=== The task ===
In the lines from the one containing "Click Open in the FILE panel" through the last line, inclusive, swap "panel" for "section" and leave everything else unchanged. Return only those lines, without the pictures.

=== Provided records ===
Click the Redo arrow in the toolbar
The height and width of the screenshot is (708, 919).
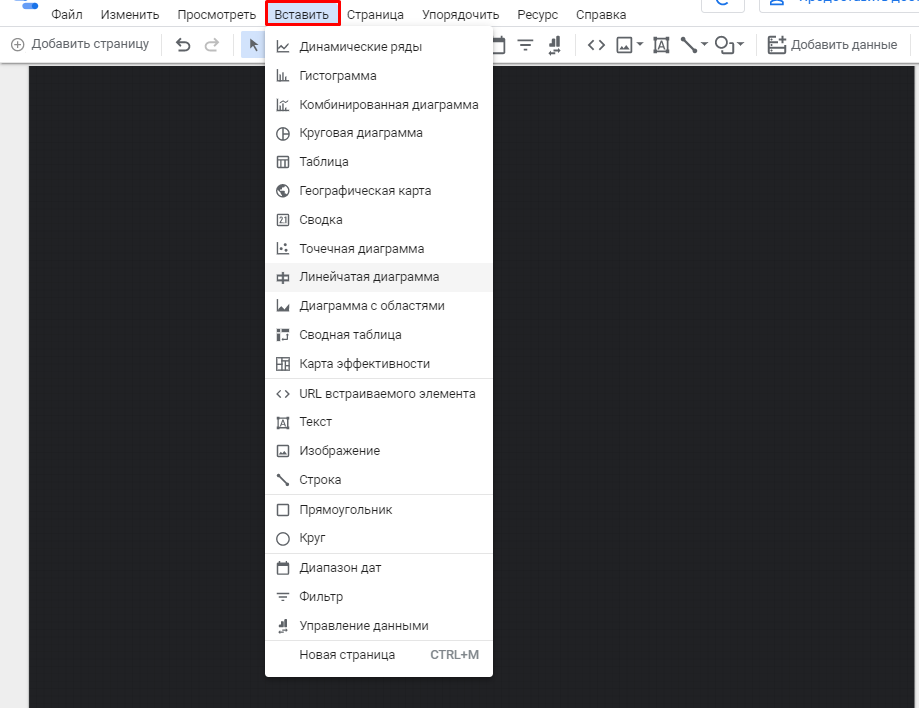(x=211, y=45)
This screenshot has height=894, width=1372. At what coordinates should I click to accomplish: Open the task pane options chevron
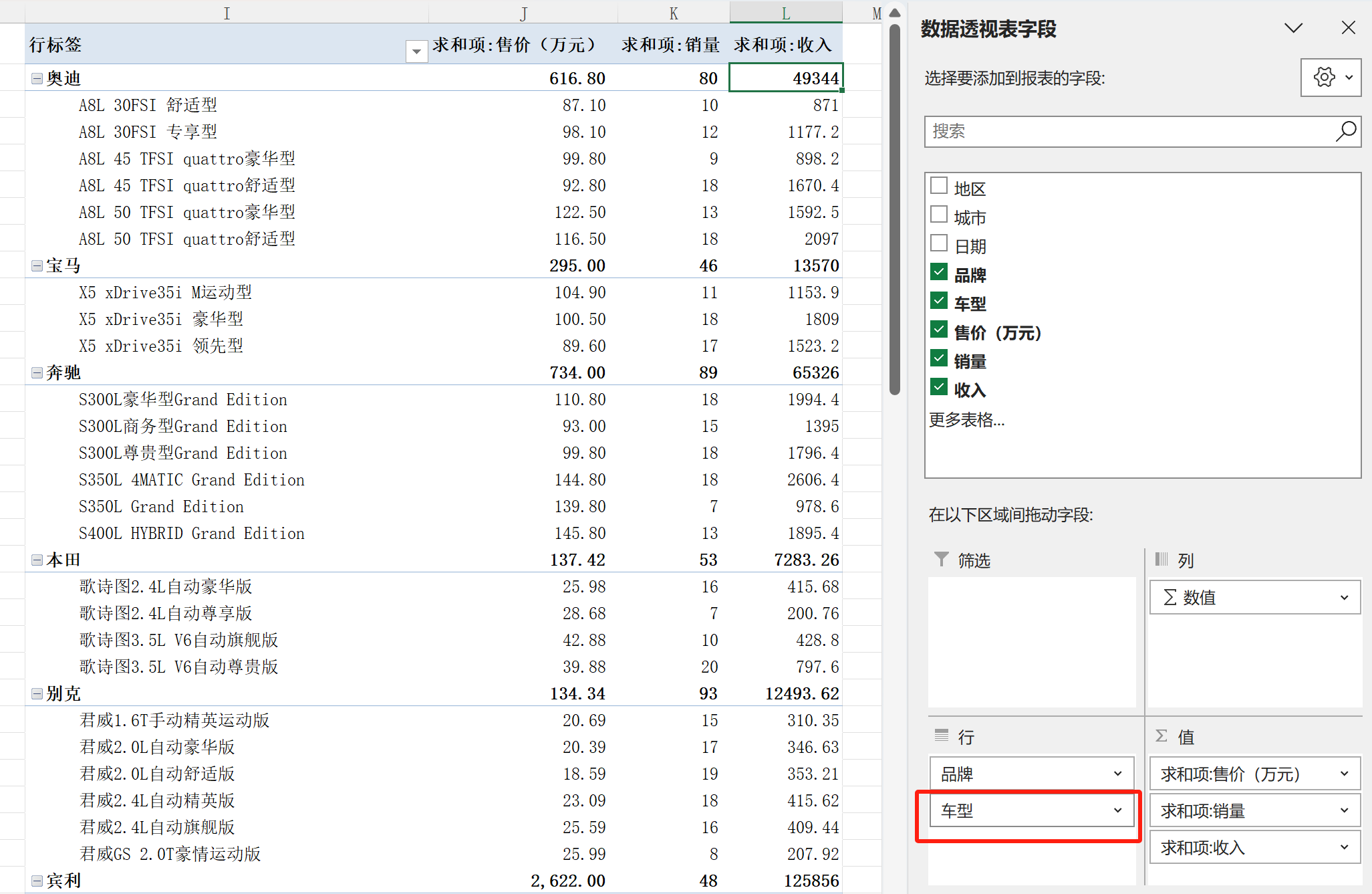[1294, 28]
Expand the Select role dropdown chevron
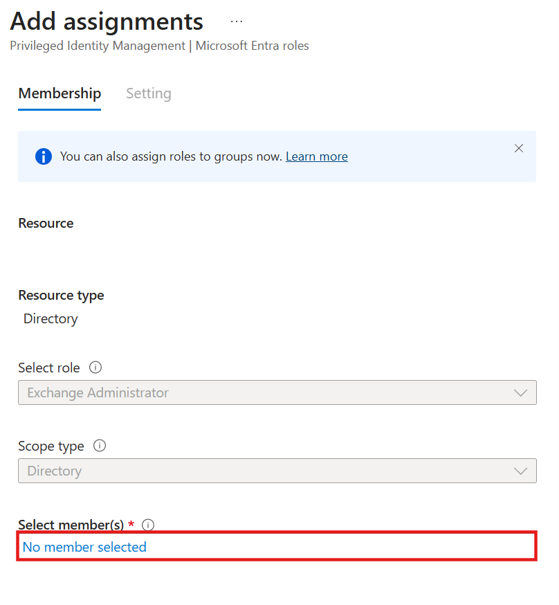The height and width of the screenshot is (605, 559). coord(520,393)
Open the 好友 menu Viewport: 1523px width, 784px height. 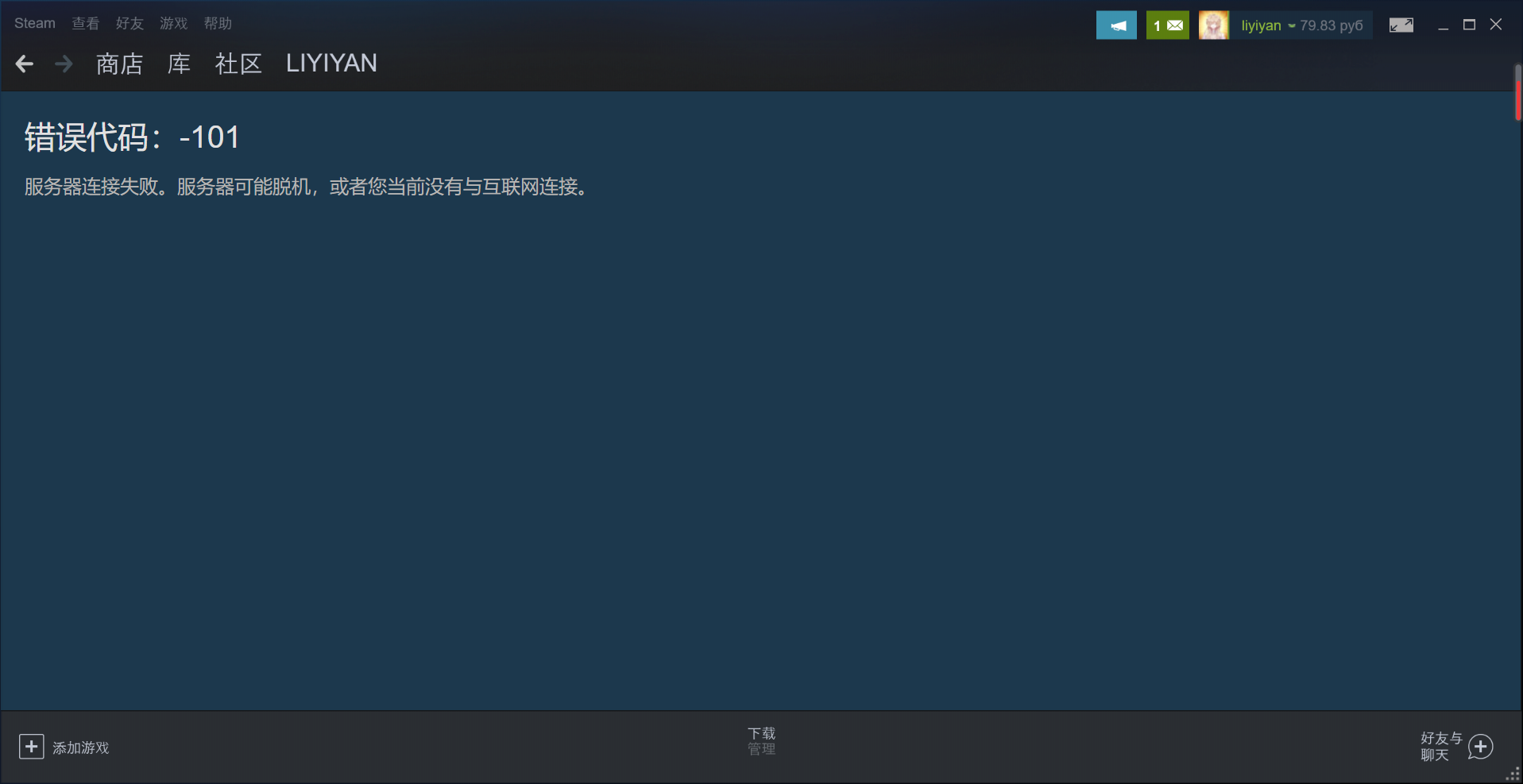pos(129,24)

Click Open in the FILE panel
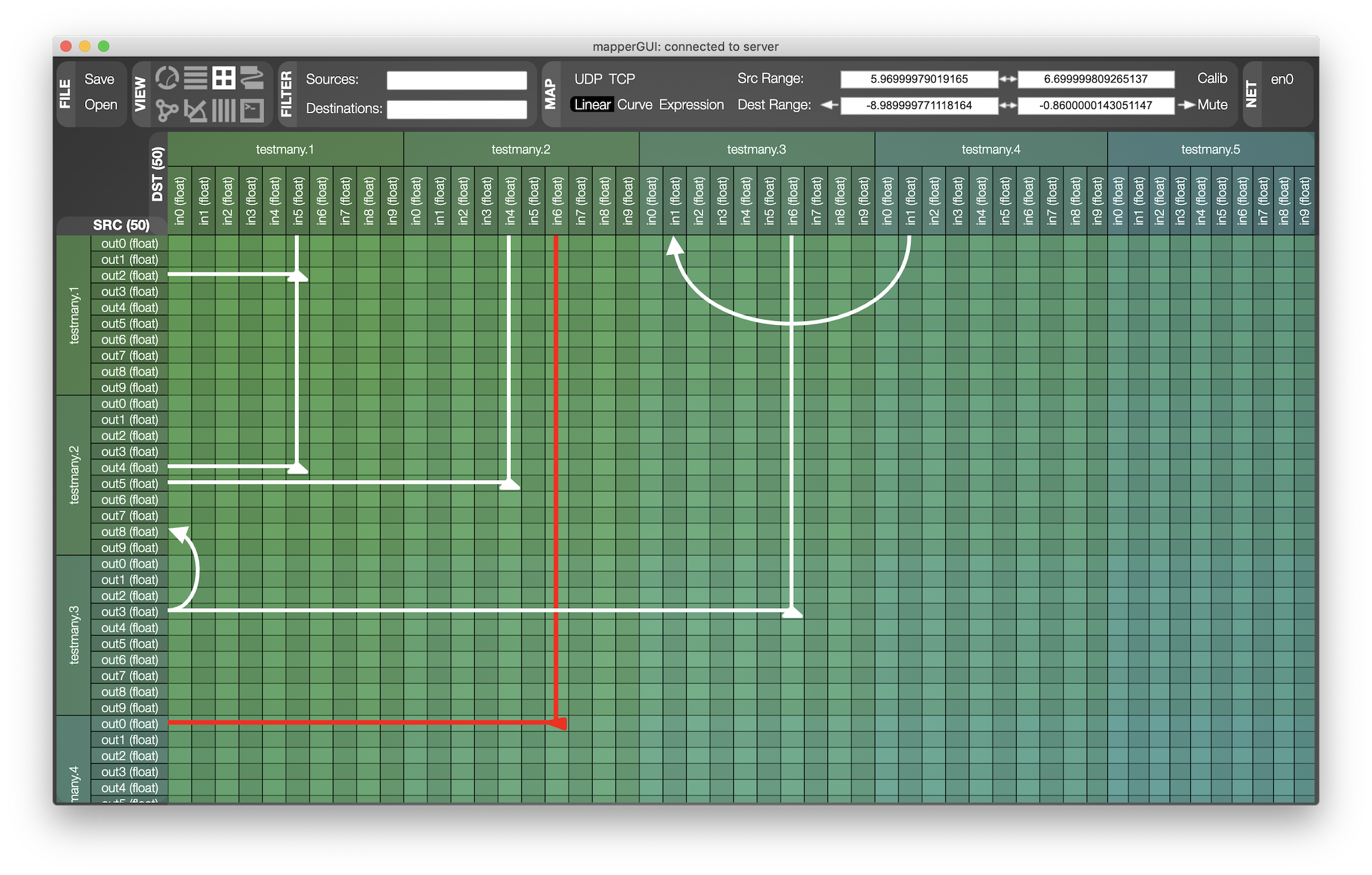pyautogui.click(x=101, y=105)
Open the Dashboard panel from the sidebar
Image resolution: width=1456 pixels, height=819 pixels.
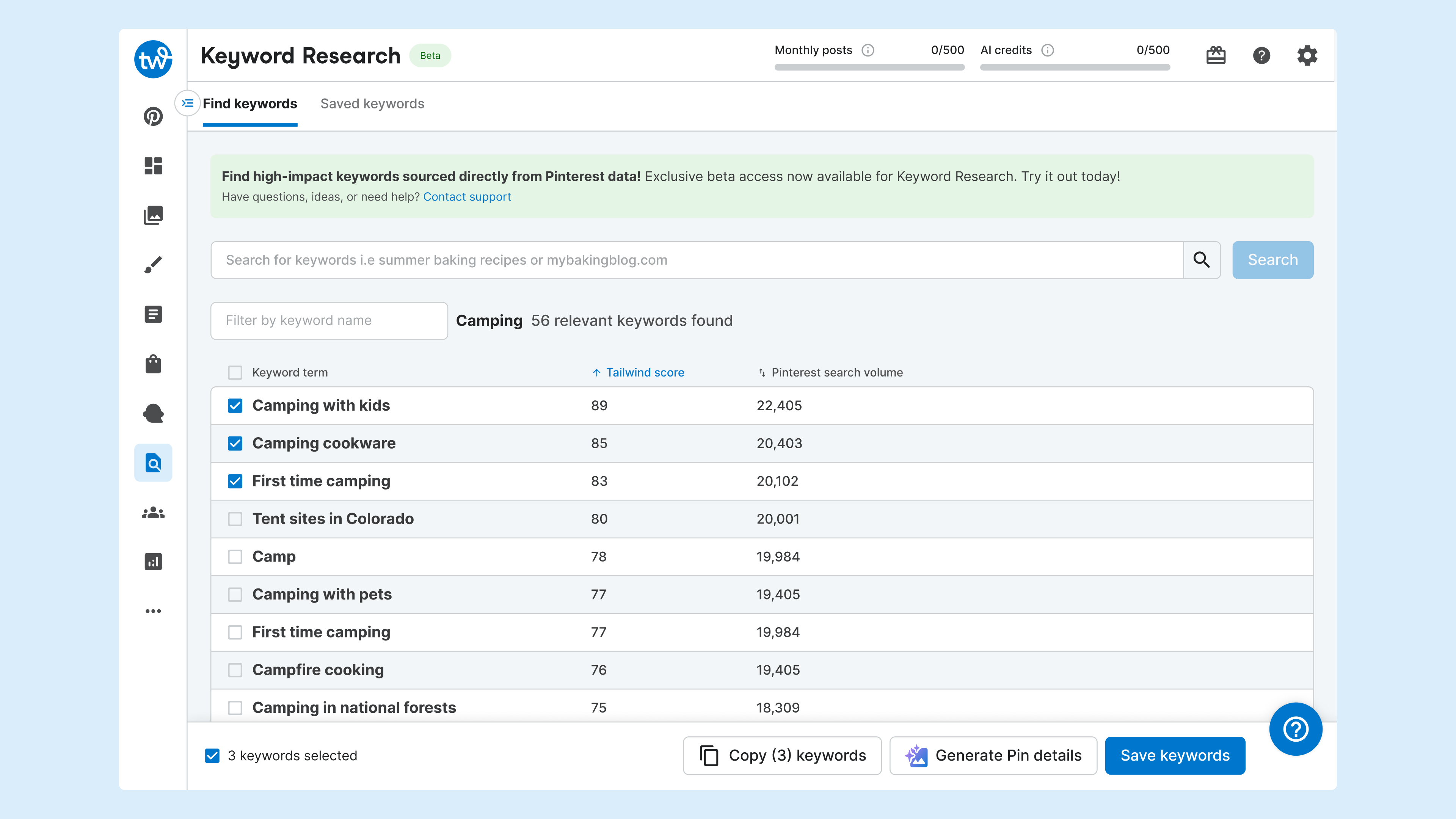(x=153, y=166)
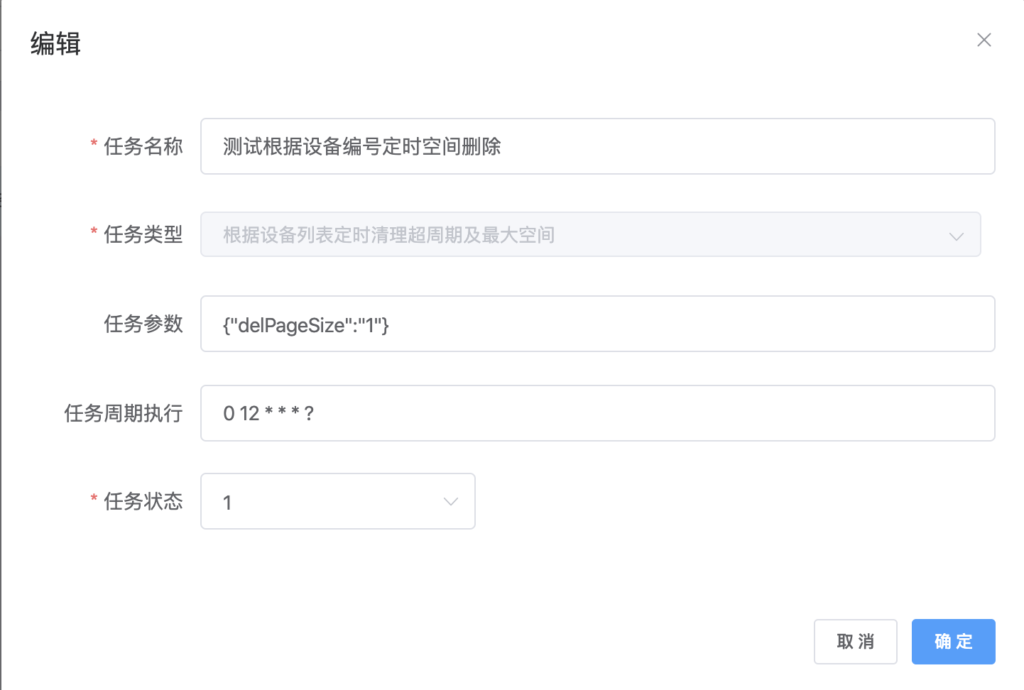Click the chevron arrow in 任务类型 select
The image size is (1024, 690).
pos(956,237)
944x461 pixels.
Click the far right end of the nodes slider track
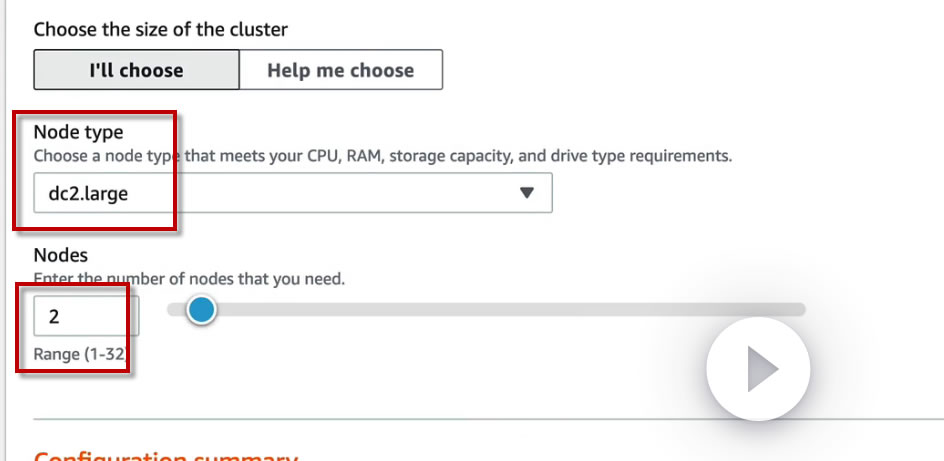(x=800, y=310)
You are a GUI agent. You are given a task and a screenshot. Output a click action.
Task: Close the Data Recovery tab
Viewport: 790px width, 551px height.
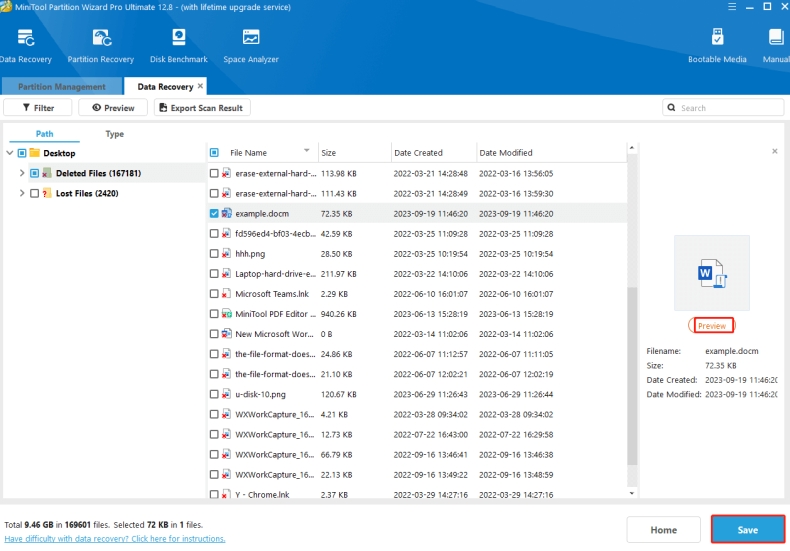(200, 86)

=== Final result ===
Click Open in the FILE section
pyautogui.click(x=101, y=105)
Open the Dashboard section from the sidebar
Image resolution: width=1456 pixels, height=819 pixels.
(x=153, y=166)
Click the chevron arrow in 任务类型 select
The image size is (1024, 690).
pos(956,237)
944x461 pixels.
Click the far right end of the nodes slider track
(x=800, y=310)
You are a GUI agent. You are given a task and a screenshot. Output a click action.
Task: Close the Data Recovery tab
Viewport: 790px width, 551px height.
(200, 86)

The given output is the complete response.